◆ About this exercise ◆
Please extract the passage of the Freedom Springs article below that runs between "AColorado Springs housing" and "and anniversary celebration.", inclusive, copying it word for word.

◆ Text ◆
****************

The Colorado Springs Gazette

Freedom Springs celebrates 3 years

Housing complex dedicated to supporting at-risk and formerly homeless veterans


AColorado Springs housing complex dedicated to supporting at-risk and formerly homeless veterans is celebrating its third year of existence.

Freedom Springs, located at 734 Western Drive on the east side of the city, opened in 2020 with an aim toward housing and providing a variety of services to veterans and their families. On Monday, team members from Volunteers of America Colorado, the Veterans Affairs Medical Center and the Vecino development group joined dozens of previously unhoused veterans for an open house and anniversary celebration.

“We’re here to help our former service members make the transition from homelessness to sustainability,” said regional manager Brenna Baros.

For some veterans, the transition is nearly instantaneous, but for others, it can take months, or even years, Baros said. Placing a roof over their heads is just the beginning. Many of the residents are dealing with mental health issues, substance abuse disorders and other concerns.

****************

[Dataset items]

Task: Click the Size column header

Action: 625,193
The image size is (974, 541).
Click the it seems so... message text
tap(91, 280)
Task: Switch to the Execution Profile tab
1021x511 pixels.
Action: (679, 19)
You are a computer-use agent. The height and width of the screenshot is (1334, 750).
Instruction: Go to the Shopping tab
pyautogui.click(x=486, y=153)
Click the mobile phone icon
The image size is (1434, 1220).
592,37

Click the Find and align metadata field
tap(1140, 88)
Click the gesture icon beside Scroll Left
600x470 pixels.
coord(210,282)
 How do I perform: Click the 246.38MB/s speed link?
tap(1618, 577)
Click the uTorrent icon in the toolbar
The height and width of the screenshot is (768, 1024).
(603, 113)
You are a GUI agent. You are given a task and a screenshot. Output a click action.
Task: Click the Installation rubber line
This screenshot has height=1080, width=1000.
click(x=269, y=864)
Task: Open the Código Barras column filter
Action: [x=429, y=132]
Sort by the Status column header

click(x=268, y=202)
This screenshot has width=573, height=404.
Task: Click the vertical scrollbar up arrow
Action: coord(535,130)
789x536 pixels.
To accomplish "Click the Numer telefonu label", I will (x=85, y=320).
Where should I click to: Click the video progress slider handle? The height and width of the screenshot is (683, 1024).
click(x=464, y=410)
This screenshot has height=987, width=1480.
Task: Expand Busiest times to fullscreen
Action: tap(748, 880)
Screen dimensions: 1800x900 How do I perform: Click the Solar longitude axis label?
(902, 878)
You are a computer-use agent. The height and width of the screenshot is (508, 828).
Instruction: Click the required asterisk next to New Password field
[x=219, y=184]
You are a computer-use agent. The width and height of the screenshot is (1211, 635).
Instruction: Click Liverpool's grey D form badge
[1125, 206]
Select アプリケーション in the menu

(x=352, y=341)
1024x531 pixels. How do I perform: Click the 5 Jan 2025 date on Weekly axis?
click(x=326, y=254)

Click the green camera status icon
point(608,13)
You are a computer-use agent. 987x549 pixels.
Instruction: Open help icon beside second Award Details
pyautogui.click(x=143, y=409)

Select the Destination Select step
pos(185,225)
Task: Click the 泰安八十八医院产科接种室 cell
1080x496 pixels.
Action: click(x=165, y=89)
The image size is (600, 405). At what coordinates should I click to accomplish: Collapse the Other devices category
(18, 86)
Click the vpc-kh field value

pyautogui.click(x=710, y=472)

****************

◆ Exercise solution ◆
AColorado Springs housing complex dedicated to supporting at-risk and formerly homeless veterans is celebrating its third year of existence.

Freedom Springs, located at 734 Western Drive on the east side of the city, opened in 2020 with an aim toward housing and providing a variety of services to veterans and their families. On Monday, team members from Volunteers of America Colorado, the Veterans Affairs Medical Center and the Vecino development group joined dozens of previously unhoused veterans for an open house and anniversary celebration.